### Problem to solve:
Look below for the line that contains "The width and", then copy it and each following line to the end of the records, minus any pictures.

Data for processing: Begin

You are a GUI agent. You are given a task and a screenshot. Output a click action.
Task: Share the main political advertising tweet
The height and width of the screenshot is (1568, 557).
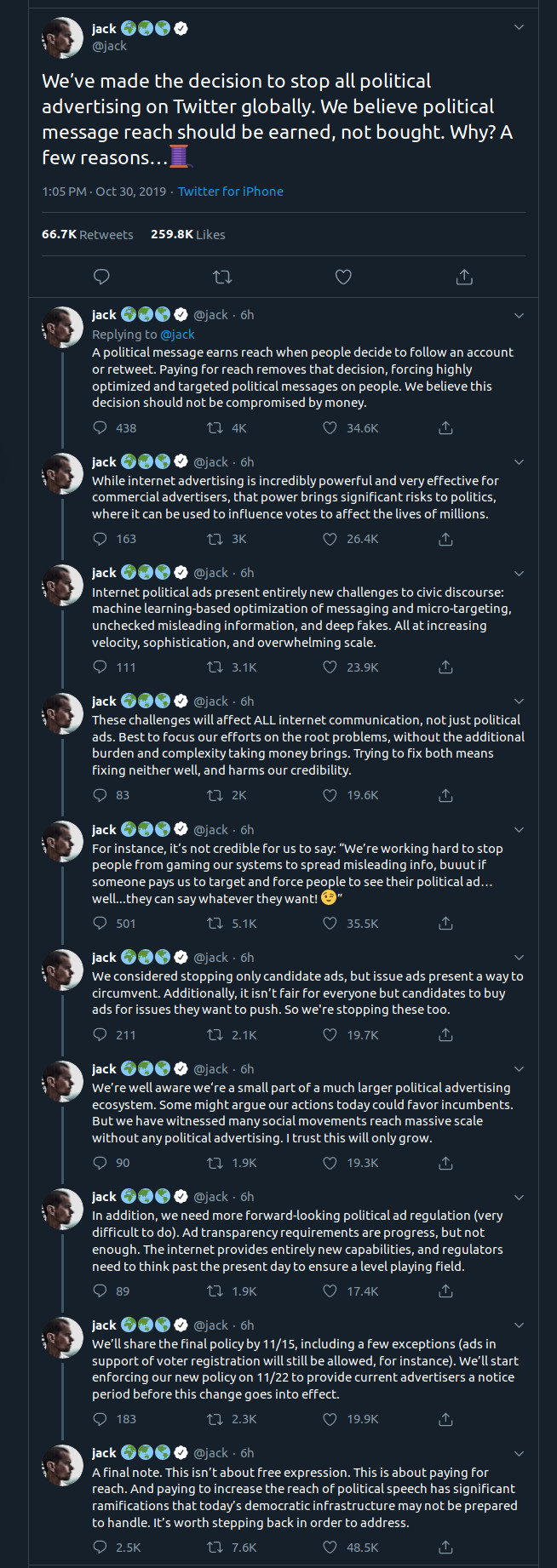pos(464,277)

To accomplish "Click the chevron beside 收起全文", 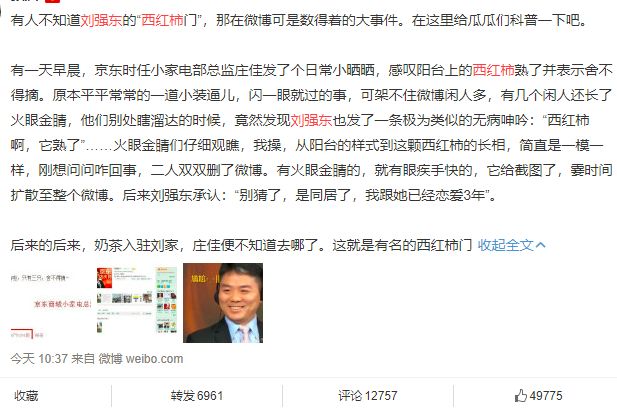I will [541, 245].
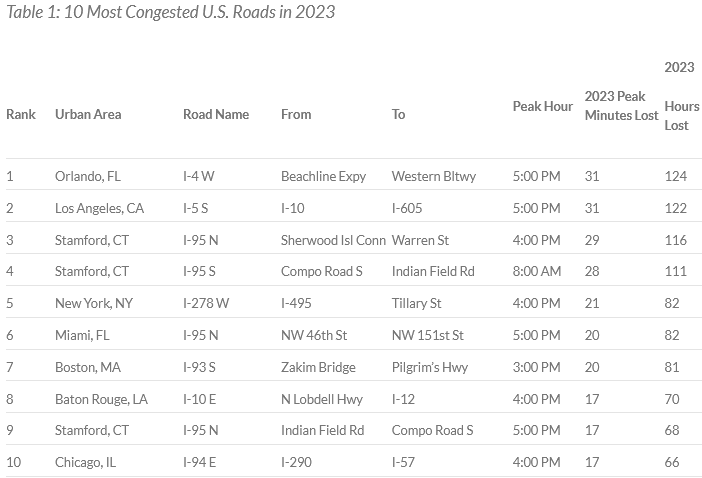
Task: Click the Road Name column header
Action: pos(216,114)
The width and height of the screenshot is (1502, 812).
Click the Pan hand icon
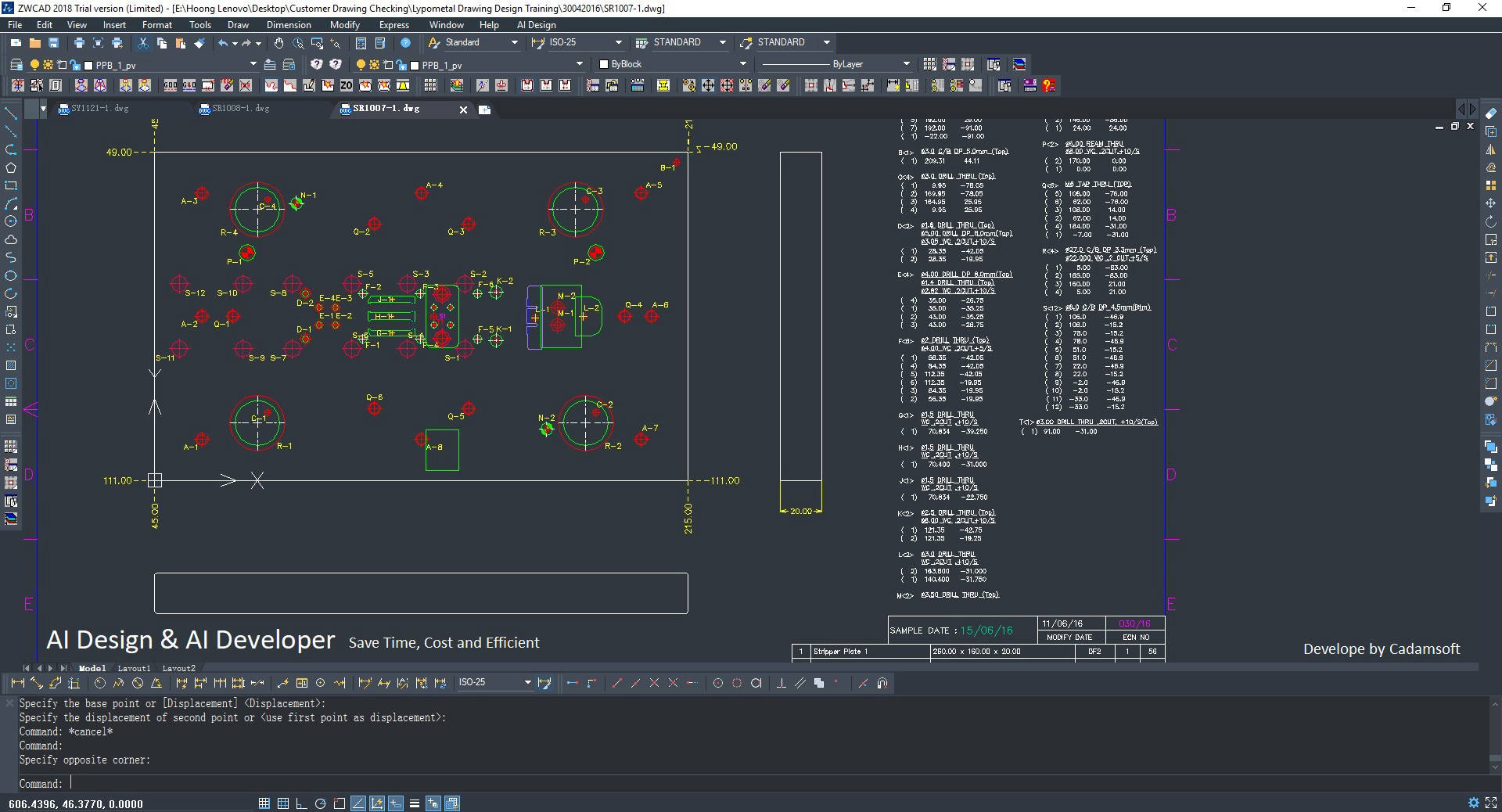(x=279, y=43)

Data for processing: End

### Output of the task:
The width and height of the screenshot is (1502, 812).
Click the Pan hand icon
(x=279, y=43)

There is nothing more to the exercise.